In questo senso, il venerabile Pio XII scrisse poi l’enciclica «Mystici Corporis», «come un passo verso un completamento della ecclesiologia del Vaticano I». Ma successivamente, già negli anni 1950, «era già nata un po’ di critica nel concetto di Corpo di Cristo: mistico - qualcuno diceva - sarebbe troppo esclusivo», e dunque la nozione della Chiesa come Corpo mistico non andava abbandonata, ma integrata con quella della Chiesa come popolo di Dio, un concetto a sua volta non nuovo e che «nei Padri è considerato come espressione della continuità tra Antico e Nuovo Testamento. Noi pagani, non siamo di per sé il popolo di Dio, ma diventiamo adesso figli di Abramo e quindi popolo di Dio, entrando in comunione con il Cristo che è l’unico seme di Abramo. Ed entrando in comunione con Lui, essendo uno con Lui, siamo anche noi popolo di Dio», uniti nella comunione eucaristica.

Blocco dati:
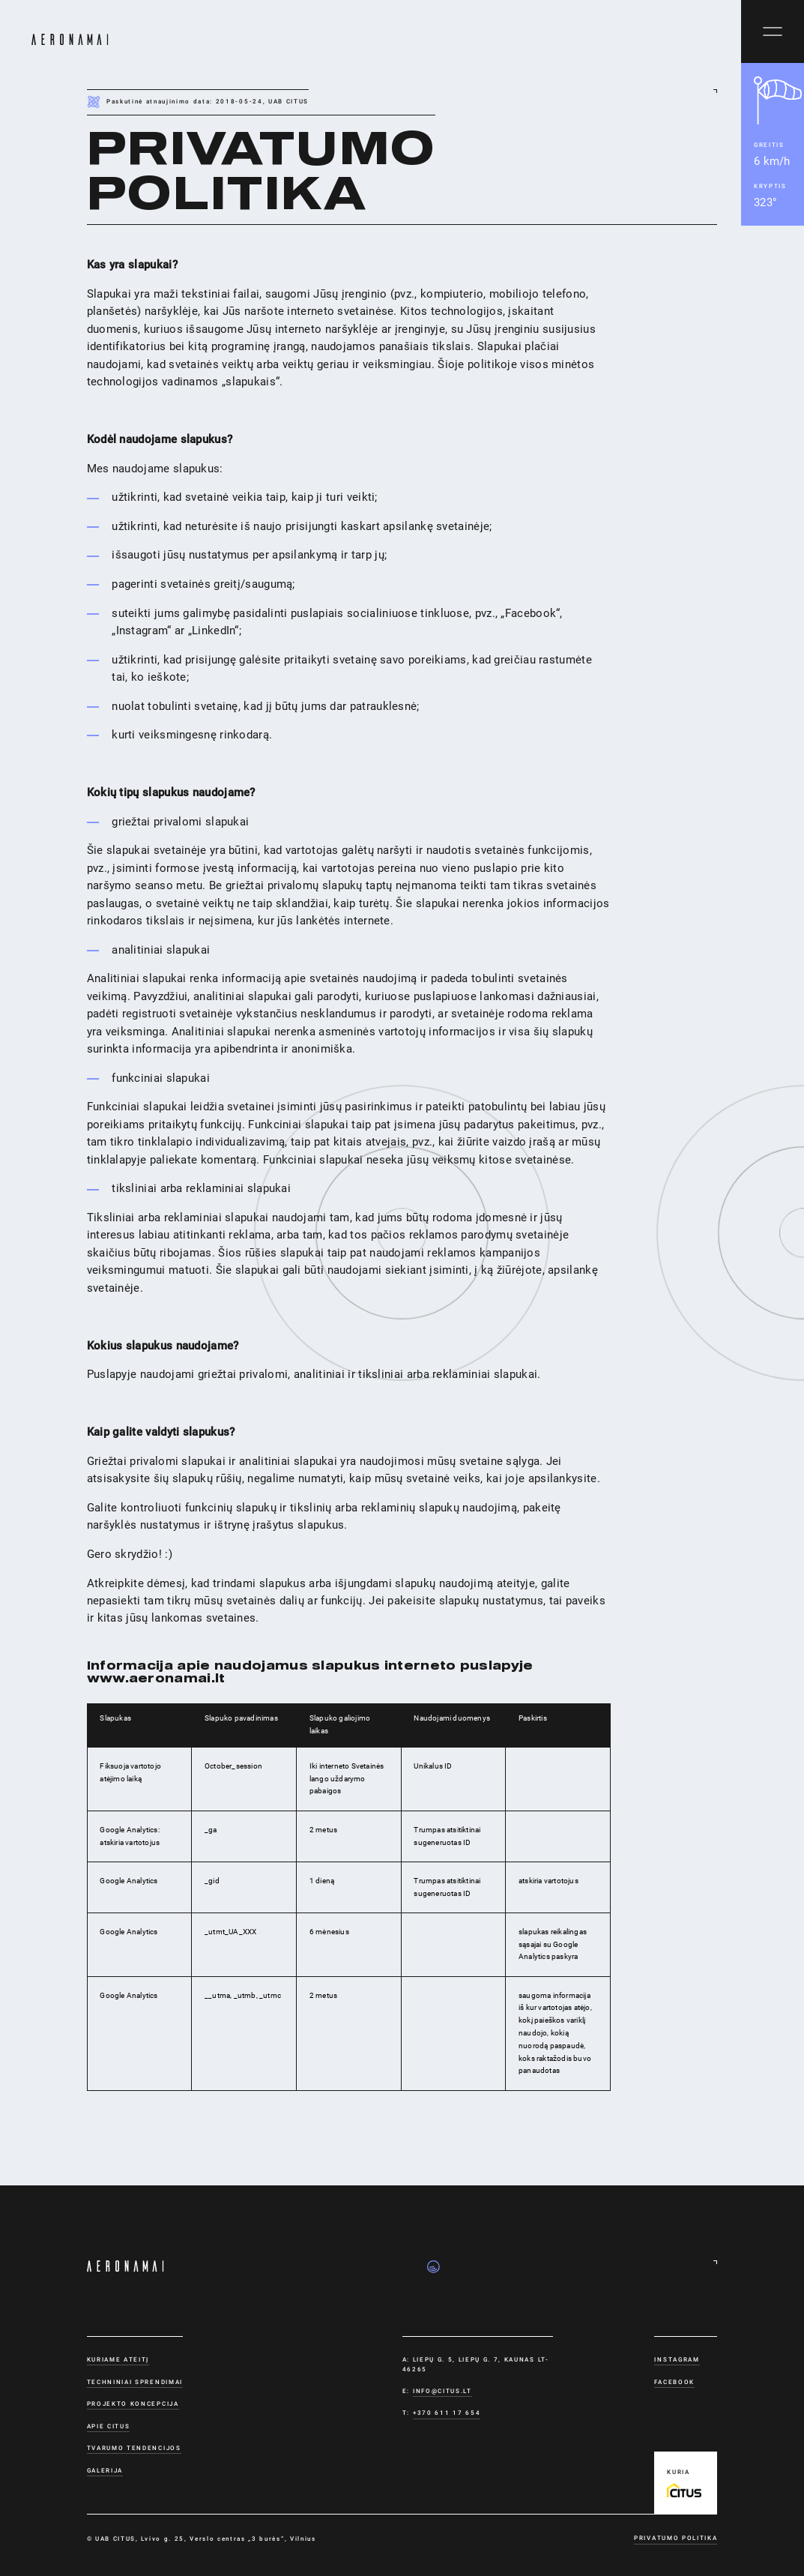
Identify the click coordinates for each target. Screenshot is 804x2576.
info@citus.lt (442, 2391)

Esercizio: Trascrivete, nell'ordine in cui compaiono, tutti i passi che il brano sull'ecclesiologia racchiude tra virgolette basse «». Per rispondere basatevi soltanto sul brano scelto.

Risposta all'esercizio:
1. Mystici Corporis
2. come un passo verso un completamento della ecclesiologia del Vaticano I
3. era già nata un po’ di critica nel concetto di Corpo di Cristo: mistico - qualcuno diceva - sarebbe troppo esclusivo
4. nei Padri è considerato come espressione della continuità tra Antico e Nuovo Testamento. Noi pagani, non siamo di per sé il popolo di Dio, ma diventiamo adesso figli di Abramo e quindi popolo di Dio, entrando in comunione con il Cristo che è l’unico seme di Abramo. Ed entrando in comunione con Lui, essendo uno con Lui, siamo anche noi popolo di Dio